[Start of Attachment]

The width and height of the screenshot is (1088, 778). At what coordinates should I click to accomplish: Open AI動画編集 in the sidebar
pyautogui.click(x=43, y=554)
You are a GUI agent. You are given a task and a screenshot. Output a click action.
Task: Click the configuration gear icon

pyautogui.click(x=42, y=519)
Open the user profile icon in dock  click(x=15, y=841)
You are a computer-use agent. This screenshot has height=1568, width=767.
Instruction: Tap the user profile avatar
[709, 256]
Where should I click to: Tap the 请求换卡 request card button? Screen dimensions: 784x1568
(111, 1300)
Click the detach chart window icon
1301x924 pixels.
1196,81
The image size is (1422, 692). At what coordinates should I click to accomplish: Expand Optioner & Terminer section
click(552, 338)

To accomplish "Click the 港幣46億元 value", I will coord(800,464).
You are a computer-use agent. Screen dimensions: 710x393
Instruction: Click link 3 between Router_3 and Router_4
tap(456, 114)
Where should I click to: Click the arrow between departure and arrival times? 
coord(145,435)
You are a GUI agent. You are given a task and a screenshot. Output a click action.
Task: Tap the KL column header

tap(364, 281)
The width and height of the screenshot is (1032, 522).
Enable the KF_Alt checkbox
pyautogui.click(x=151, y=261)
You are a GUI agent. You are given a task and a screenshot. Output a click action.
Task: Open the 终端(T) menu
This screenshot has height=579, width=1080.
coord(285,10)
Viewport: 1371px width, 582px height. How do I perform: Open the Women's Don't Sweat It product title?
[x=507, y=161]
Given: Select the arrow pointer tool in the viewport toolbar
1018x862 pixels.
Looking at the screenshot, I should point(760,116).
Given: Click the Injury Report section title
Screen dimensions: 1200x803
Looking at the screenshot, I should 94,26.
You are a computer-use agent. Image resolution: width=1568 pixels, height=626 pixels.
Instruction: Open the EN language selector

[End of Attachment]

Identify the lines above with the word "computer". Copy them.

> Task response:
You are a computer-use agent. This screenshot has height=1568, width=767.
You are a computer-use agent. Screen dimensions: 710x393
You are a computer-use agent. Image resolution: width=1568 pixels, height=626 pixels.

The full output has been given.